Post by syaigh » Wed May 11, 2016 9:16 pm

Koko, Beware wrote:Another great thread. I'd been curious to hear from folks about what sort of controls go into gen pop strength training when the type of longer duration cardiovascular work discussed in here becomes thing One. BD? Syaigh? (I need to find that article you had on base again.)
This was all BD:
Base vs. “General Fitness”

Preamble.

This article is not intended as an exhaustive primer on how to train nor is it meant to be an indictment of any one fitness system (calm down crossfitters/P90x’ers et al). It is really intended to clear up a significant misconception in beginner sports programming and is dedicated to Jessica Roper, the fittest/healthiest person I know who has a life training history that includes gymnastics, weightlifting, bicycle racing, crossfit and most recently Zumba. Don’t laugh, she squats better that many of you.



Go Deep

When we teach our seminars, a theme running through a majority of our lectures is the concept of Base. A term completely understood in the endurance community, (as in Base Miles) Base is a concept that seems to have fallen out of vogue in the rest of the strength and conditioning community. This is unfortunate because understanding and building your Base is one of the most important central principals in a person’s athletic development. Base may be even more important to non-athletes.

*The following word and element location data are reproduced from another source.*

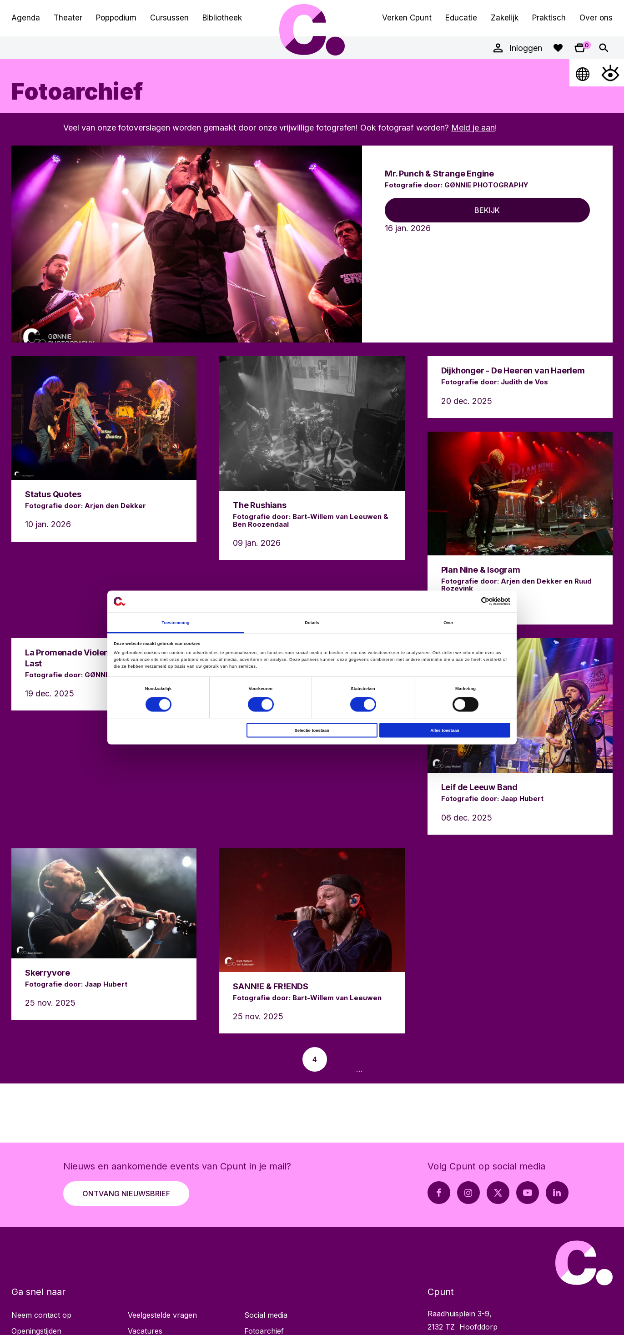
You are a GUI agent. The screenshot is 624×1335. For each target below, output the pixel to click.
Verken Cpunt (407, 17)
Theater (68, 17)
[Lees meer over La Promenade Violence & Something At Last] (103, 674)
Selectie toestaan (311, 730)
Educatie (461, 17)
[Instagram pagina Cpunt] (468, 1192)
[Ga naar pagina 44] (377, 1059)
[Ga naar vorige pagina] (187, 1059)
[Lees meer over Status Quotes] (103, 448)
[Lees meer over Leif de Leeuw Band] (520, 736)
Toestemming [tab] (175, 622)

Many commercial training systems, boot camps, fitness classes etc., build their sales pitch on a notion of getting a person “ready for anything.” Some even use the term GPP or “general physical preparedness.” At best, this misconstrues the idea of GPP, at worst it is a scam … nearly no one need be in a constant state of readiness to train harder. Developing fitness is a process that relies on ebb and flow of condition; you develop one quality at the expense of another, gradually raising the overall level of ability. Developing higher levels of “fitness” is clearly the goal but most people lack a foundation of ability to work from, period. In short, your trainees, regardless of age of training history, need to develop Base before they can think of being “ready for anything.”

index



So what it Base? First, let’s say what it’s not.

Currently popular fitness memes represent our cultural infatuation with the notion of “well roundedness.” This quality, admirable in concept, is not GPP nor is it Base. GPP, as described by Dr.Yessis,

(GPP) consists primarily of general preparatory and some specialized conditioning exercises to work all the major muscles and joints. This preparation prepares the athlete for the more intense training such as explosive plyometrics. This period is also used for rehabilitation of injured muscles and joints, strengthening or bringing up to par the lagging muscles and improvement of technique.

Sounds scientific. Maybe that means it’s important? Nah … not really. GPP is just meant to describe a state where a trained athlete is ready for more intensive training. This begs the question, when considering exercise program choices for yourself or your clients: are you (or they) trained athletes ready to enter an extended accumulation block of focused training? Many (most?) people do not have enough of a base of strength and aerobic fitness to even engage in 20-30 minutes of vigorous daily exercise, let alone a base of strength or aerobic endurance to engage in vigorous sports and activities that they might otherwise want to. And yet, people do engage in these sports and activities and orthopedic surgeons enjoy full employment, buy boats and send their kids to private schools because of it.

Maybe you don’t work with a population that encounters significant or consistent sports injuries. Maybe your clients are fit enough to do what they need and are concerned with performance. Perfect. Let’s discuss why what many people consider “well rounded fitness” is really nothing more than a topical approach to the concept, and if you really want to develop athleticism in a person, most people will do well to go deep, before they go wide.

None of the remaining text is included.